Personally, I don't really think closure capability is particularly nasty dirt at all. The only confusing area is returning out of a context that is not executing anymore. That shows a block being used a bit beyond the programmers understanding (or the unfortunate lack of a "return from block" syntax). The rest of the time, some code might be a bad use of closure capabilities (e.g. using 'do' instead of a smarter iterator) but it isn't particularly confusing.

[[Rest removed as not on same topic]]

Messages are not Obects [in simplest OO terms]

Marcel Weiher wrote:
> Mark Fussell  writes:
> >and Messages simply:
> >   (2a) Pass an Object [the receiver] some parameters
> >   (2b) Return an Object [the result] back to the sender
>
> >In these simplest OO terms, clean Blocks ARE simply objects.
>
> So are messages, but that's just because everything in ST
> is an object.  However, messages (and blocks) are about
> being evaluated (/sent), whereas normal objects are not.

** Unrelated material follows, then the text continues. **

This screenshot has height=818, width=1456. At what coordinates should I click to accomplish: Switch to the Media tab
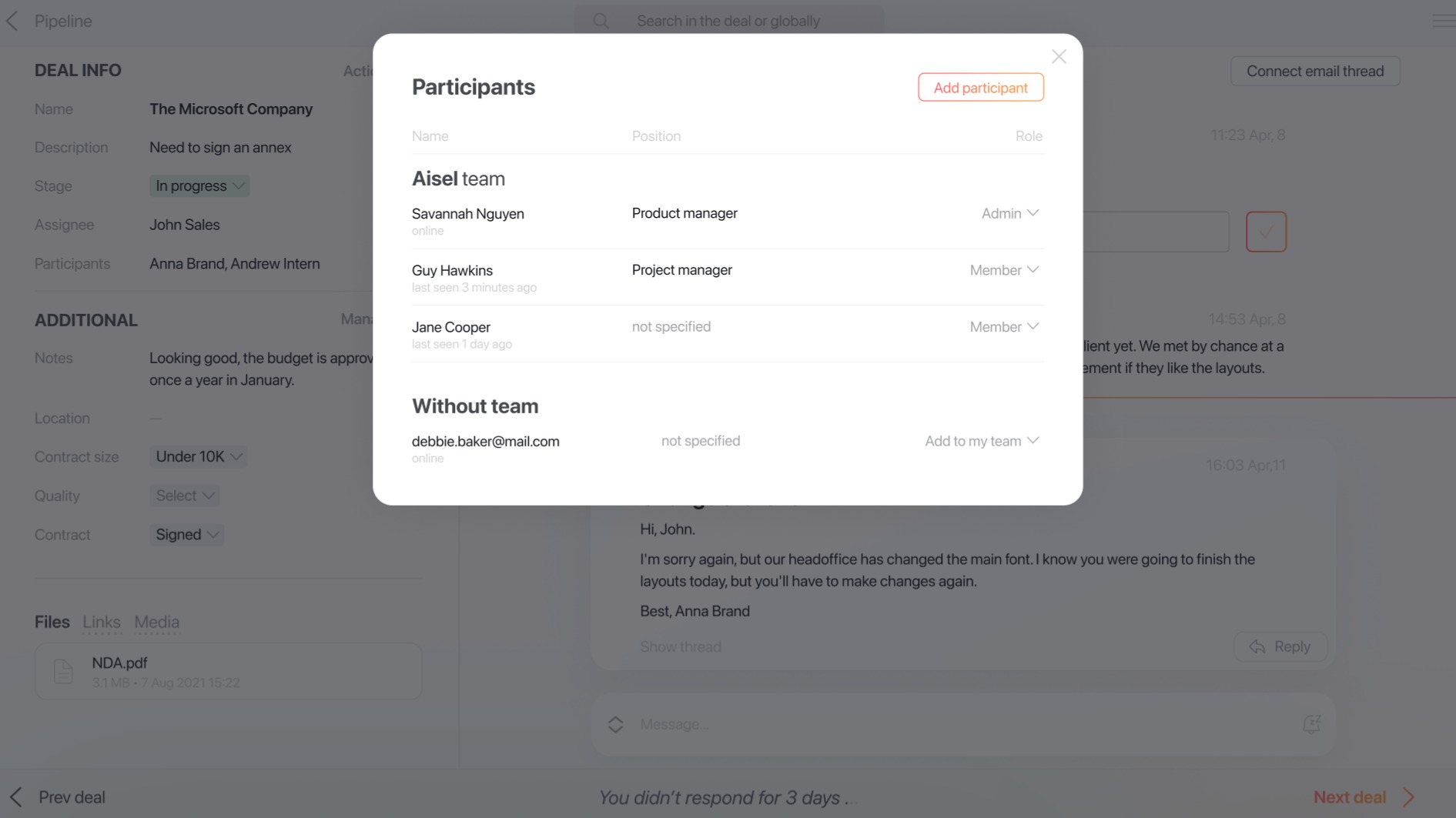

Messages ARE NOT objects in these simplest OO terms. Objects and messages are different (exclusive and complementary) concepts. To define "Object" you need "Message" and to define "Message" you need "Object".

Repeating the definition:

Objects have:
   (1a) Identity: the ability to tell two Object apart no matter whether
        they appear similar in Behavior
   (1b) Behavior: the result of the current or subsequent Messages
        to that Object and other objects in the system

Messages simply:
   (2a) Pass an Object [the receiver] some parameter objects
   (2b) Return an Object [the result] back to the sender object

These are complementary and exclusive definitions. Messages are not objects nor vice-versa[1].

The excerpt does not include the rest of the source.